Adams denied that political pressure contributed to his approval of the contract and the subsequent amended agreement with Restore.

“It’s absolutely ridiculous,” Adams said. “I had no clue who Restore Construction was.”

Adams said the letter sent to the FOP was a “political stunt” and added that he has a low opinion of the board members who signed it.

“Honestly, I think they’re a bunch of morons, so I don’t care what they do,” he said, adding that the letter is retribution for his vote at a May 6 special board meeting where Adams, Brian Cross, Teresa McKelvy and Kevin McDermott voted to change a board policy that reduced the president’s term from two years to one year. The board then voted to hold a board election where McKelvy was named president and Adams was named vice president.

The move was harshly criticized by Kelly, Medina and Wagner, as well as members of the public, as a blatant political move to remove Kelly and Medina as the board’s president and vice president midway through their terms without giving justification.

Wagner said the letter to the FOP had nothing to do with Adams’ votes that led to unseating Kelly.
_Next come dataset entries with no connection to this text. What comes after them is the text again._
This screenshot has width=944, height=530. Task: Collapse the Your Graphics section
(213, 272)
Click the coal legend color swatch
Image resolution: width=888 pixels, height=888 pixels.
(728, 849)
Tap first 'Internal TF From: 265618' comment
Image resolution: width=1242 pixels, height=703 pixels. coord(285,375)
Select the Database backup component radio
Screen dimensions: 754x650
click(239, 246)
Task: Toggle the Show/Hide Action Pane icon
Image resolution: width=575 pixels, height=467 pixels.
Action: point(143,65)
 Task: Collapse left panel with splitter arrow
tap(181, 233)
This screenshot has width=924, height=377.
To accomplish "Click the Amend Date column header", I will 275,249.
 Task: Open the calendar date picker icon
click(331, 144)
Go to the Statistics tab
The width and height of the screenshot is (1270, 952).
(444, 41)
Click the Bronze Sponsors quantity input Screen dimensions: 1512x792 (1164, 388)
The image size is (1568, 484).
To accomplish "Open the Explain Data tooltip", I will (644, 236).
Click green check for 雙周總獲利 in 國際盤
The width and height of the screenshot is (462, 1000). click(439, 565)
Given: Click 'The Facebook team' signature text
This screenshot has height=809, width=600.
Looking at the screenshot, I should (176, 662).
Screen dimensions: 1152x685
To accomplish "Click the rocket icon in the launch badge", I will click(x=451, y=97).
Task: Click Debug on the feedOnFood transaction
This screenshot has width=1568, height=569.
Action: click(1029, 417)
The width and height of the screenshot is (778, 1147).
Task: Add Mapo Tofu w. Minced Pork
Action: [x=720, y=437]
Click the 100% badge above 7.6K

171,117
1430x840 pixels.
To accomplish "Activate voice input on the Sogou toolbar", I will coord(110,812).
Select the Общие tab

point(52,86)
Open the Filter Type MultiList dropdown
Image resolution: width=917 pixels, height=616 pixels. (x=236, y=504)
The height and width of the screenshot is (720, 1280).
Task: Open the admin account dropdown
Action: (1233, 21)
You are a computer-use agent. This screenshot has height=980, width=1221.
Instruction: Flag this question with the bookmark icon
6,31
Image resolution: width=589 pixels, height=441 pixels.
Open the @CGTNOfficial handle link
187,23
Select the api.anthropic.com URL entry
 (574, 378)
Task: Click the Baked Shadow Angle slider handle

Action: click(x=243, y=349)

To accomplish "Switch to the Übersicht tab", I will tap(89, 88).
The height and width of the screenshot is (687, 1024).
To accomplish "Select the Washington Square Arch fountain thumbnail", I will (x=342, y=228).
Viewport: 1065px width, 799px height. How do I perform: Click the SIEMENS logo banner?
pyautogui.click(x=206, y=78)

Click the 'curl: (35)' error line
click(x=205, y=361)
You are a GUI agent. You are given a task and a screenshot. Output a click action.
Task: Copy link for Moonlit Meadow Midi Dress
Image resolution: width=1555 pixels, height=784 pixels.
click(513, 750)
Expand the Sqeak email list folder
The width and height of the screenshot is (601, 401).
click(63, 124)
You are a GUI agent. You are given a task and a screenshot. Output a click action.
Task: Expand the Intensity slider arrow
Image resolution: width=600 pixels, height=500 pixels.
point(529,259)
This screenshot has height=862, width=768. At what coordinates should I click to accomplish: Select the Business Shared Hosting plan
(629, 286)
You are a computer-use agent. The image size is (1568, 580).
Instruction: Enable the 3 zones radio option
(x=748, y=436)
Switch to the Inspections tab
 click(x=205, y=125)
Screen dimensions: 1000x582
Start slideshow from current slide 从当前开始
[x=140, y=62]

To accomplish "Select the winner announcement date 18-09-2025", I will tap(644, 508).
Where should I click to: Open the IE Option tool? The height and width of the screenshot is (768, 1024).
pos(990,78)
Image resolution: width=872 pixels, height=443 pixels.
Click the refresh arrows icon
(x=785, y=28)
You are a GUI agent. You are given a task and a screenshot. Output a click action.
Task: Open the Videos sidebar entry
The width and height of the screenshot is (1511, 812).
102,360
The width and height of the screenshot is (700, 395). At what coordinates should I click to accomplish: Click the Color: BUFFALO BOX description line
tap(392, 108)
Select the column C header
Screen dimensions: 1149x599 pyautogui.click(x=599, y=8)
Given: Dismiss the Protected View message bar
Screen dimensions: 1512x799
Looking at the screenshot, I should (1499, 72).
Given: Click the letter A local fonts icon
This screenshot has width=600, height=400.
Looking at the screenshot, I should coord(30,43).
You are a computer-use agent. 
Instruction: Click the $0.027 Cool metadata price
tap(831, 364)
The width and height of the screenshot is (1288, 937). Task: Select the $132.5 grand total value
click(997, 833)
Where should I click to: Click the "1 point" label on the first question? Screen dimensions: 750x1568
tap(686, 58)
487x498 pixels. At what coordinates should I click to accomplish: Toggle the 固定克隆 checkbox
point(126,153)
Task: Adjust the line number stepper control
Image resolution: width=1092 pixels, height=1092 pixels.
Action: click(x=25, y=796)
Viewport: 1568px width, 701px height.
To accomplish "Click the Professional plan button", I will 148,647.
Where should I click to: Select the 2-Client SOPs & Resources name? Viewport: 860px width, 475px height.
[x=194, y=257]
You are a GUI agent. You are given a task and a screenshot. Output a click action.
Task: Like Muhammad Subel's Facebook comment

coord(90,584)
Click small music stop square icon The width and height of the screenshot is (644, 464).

In fact, he said, he and Medina have been asking questions about how a multimillion-dollar, no-bid contract could ever have been approved without a board vote, much less how that contract was amended with such unfavorable terms. Medina and Wagner were elected to the board in 2015.

“The public needs to know about this,” Wagner said. “Our school district has a horrible reputation in the community for looking corrupt. When you look at something like this, it gives the impression that it was done on purpose.”

Wagner and Medina attended the FOP’s April 26 meeting to request their guidance on the lawsuit and asked for a joint FOP and board of education meeting within a week to discuss it. When no joint meeting was scheduled two weeks later, Wagner said the letter was drafted to show the FOP they were serious.

“Where was the FOP when this contract was signed?” Wagner said. “Where were they when the amended agreement was approved? They’re supposed to be overseeing us and we want oversight on this.”